Today, cyber crime is everywhere and affects nearly everyone – the recent Equifax breach left millions of people exposed to identity theft. Ever the engineer, Saltaformaggio got into cyber forensics because he recognized a problem that needed a solution, specifically the problem of malware.

Malware is software that is intended to damage or disable computers and computer systems. It can be extremely destructive; one type of malware recently targeted an Iranian nuclear facility and very slowly degraded the physical hardware, causing it to break well ahead of schedule. Malware tends to be very complex pieces of code with many layers of behavior. 
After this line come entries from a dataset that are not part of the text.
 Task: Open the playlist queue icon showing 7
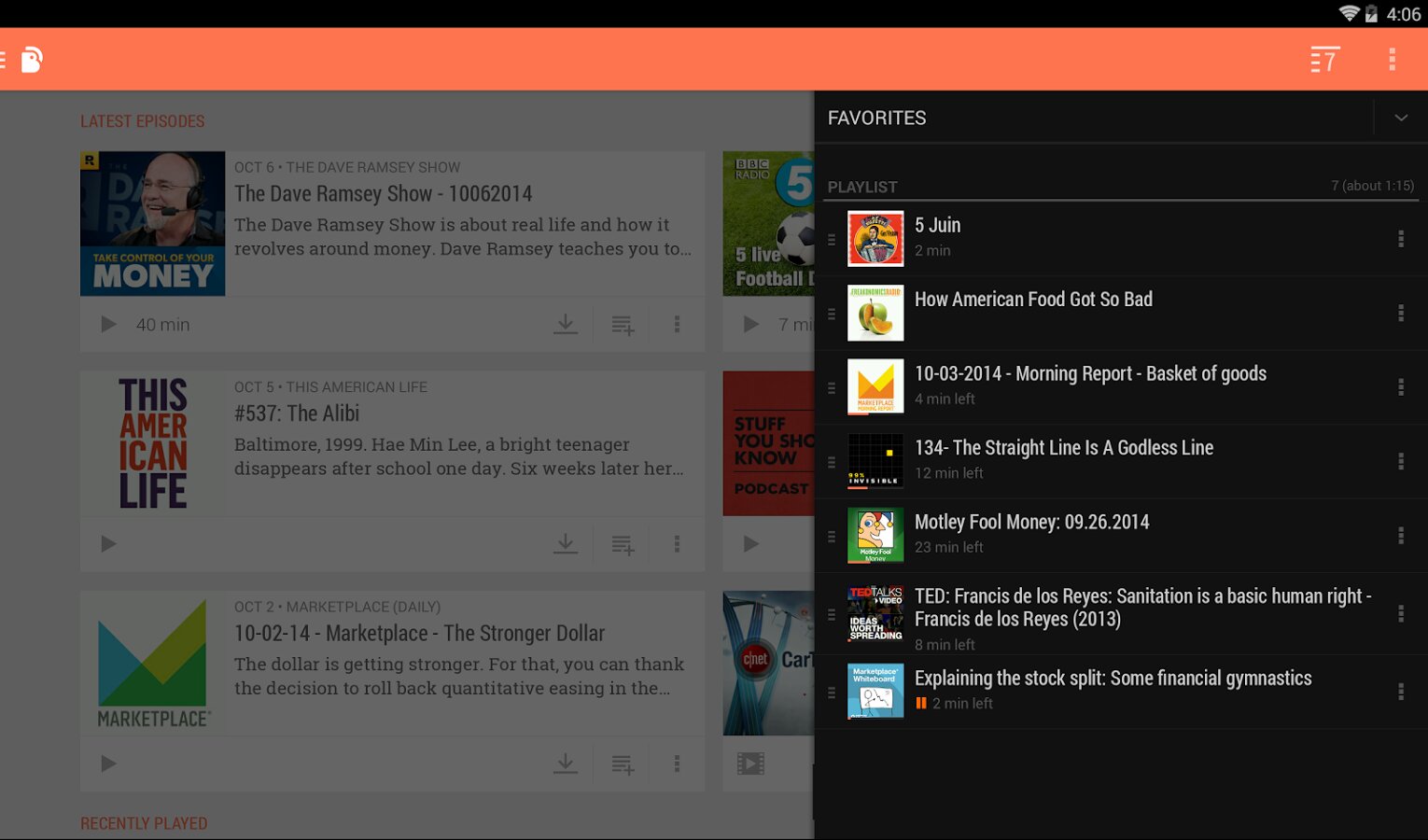(1324, 60)
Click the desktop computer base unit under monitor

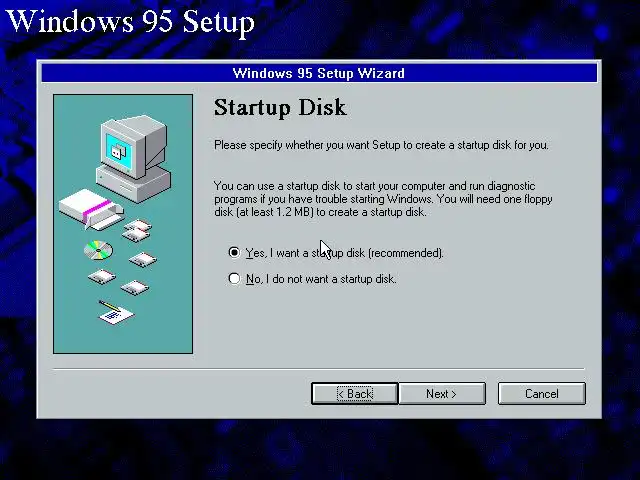[x=134, y=182]
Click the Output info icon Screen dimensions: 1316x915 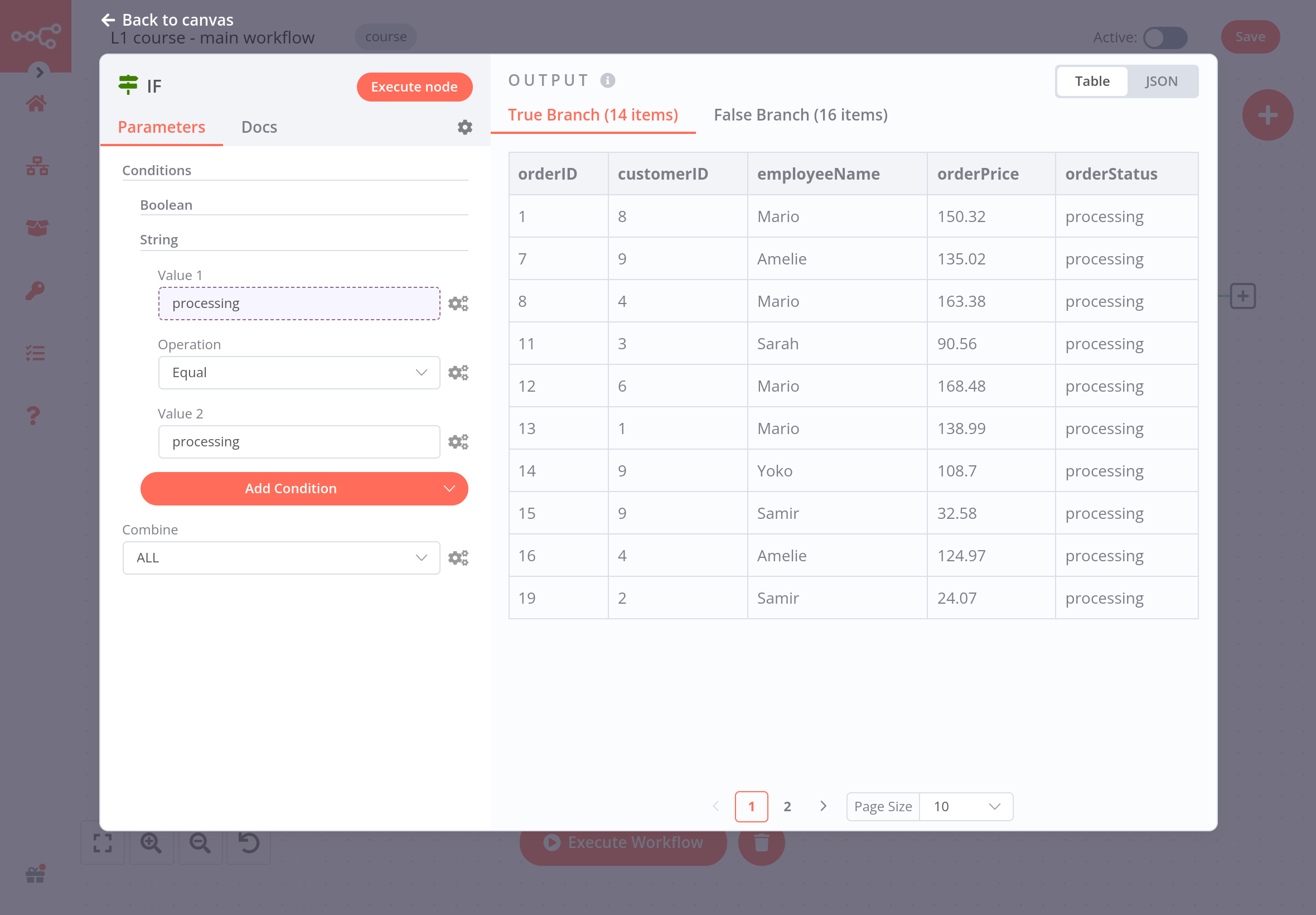click(607, 80)
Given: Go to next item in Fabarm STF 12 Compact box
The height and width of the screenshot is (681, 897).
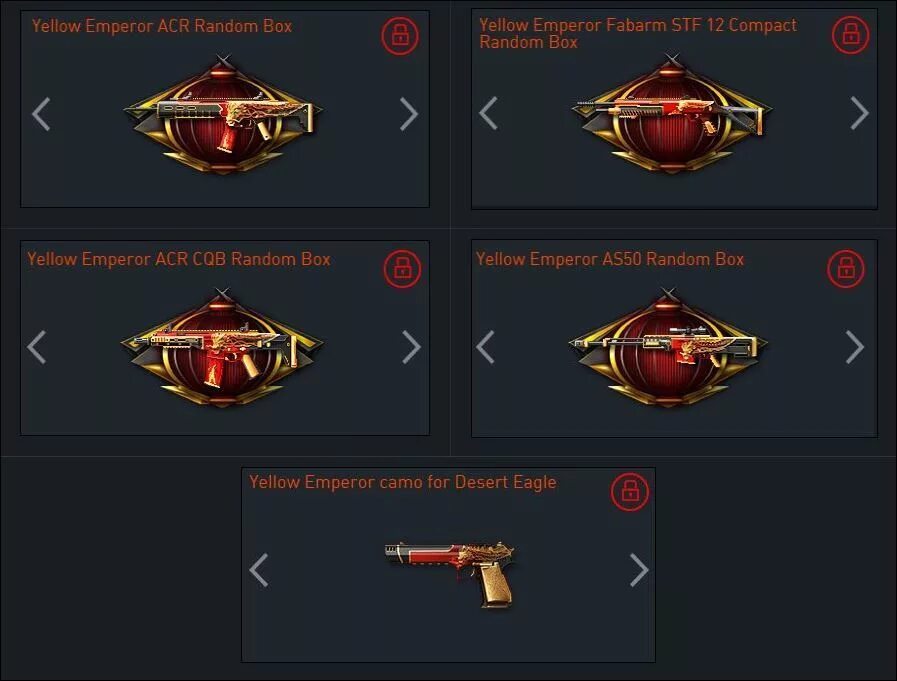Looking at the screenshot, I should click(x=859, y=113).
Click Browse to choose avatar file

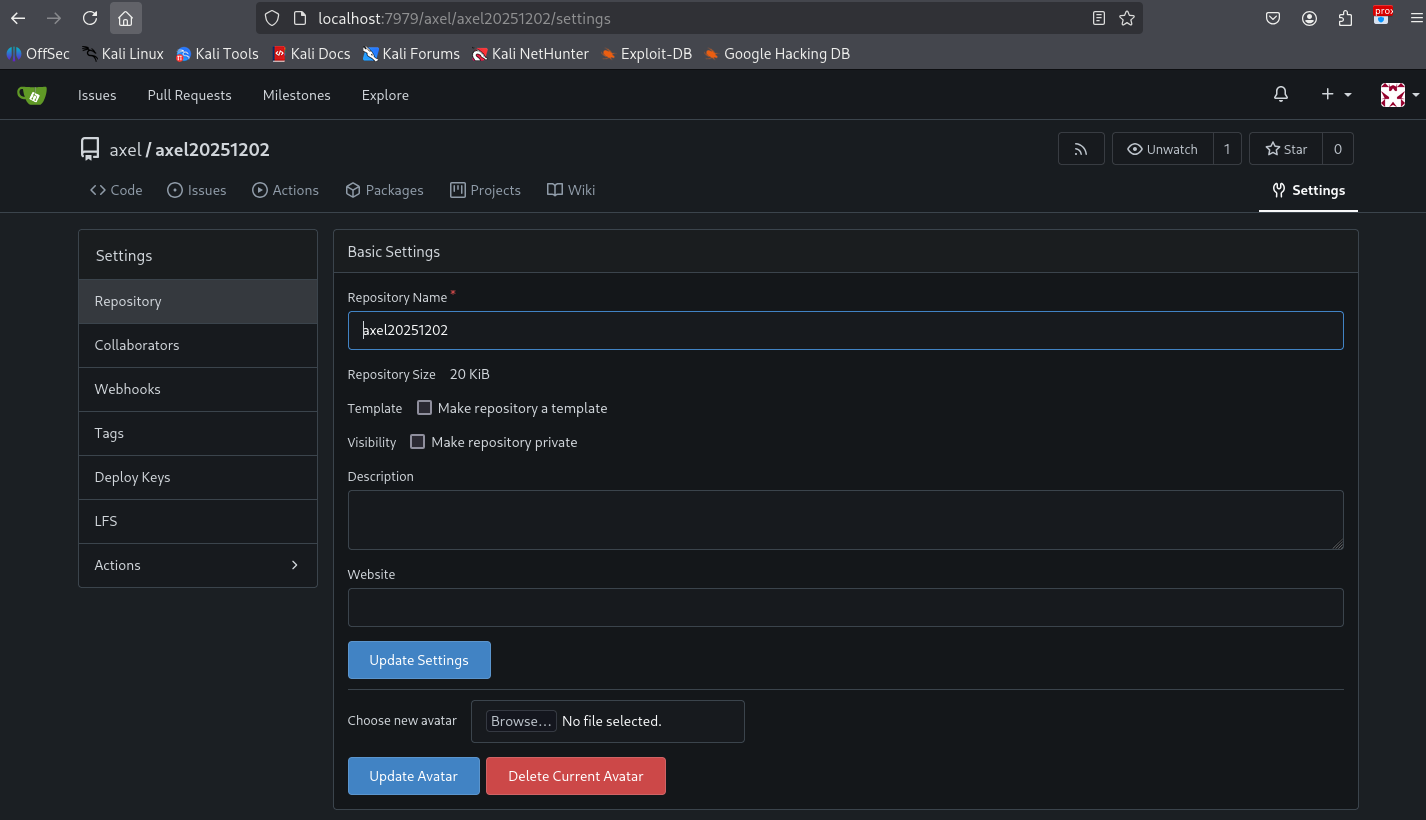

What most people don’t know, is that malware is a commercially viable industry. People go to work specifically to create malware, and there are annual conferences that even award coders for the malware that has infected the most devices. Malware companies create the malicious code that is then sold to people who want to steal information.

“In my lab, we are working on malware attacks against critical infrastructure,” said Saltaformaggio. “Malware is extremely sophisticated and targeted, and it’s become increasingly harder to eradicate. My research hopes to prevent malware attacks and make people safer through cybersecurity.”

Smartphone users are already reaping the benefits of Saltaformaggio’s research. He recently developed a tool to identify malicious apps in the iOS app store. Cyber criminals have been hiding malware in apps that slip through the cracks at Apple. Saltaformaggio’s tool automates a search to detect apps with malware, and recently found that seven percent of apps in the app store that they tested had malware in them. Apple has improved its vetting process based on the findings from Saltaformaggio’s team.  

Saltaformaggio measures his work by asking: Are we safer today than we were before we started this project? Between helping put away criminals and rooting out malware on consumer devices, Saltaformaggio has every intention of making the virtual world a safer place.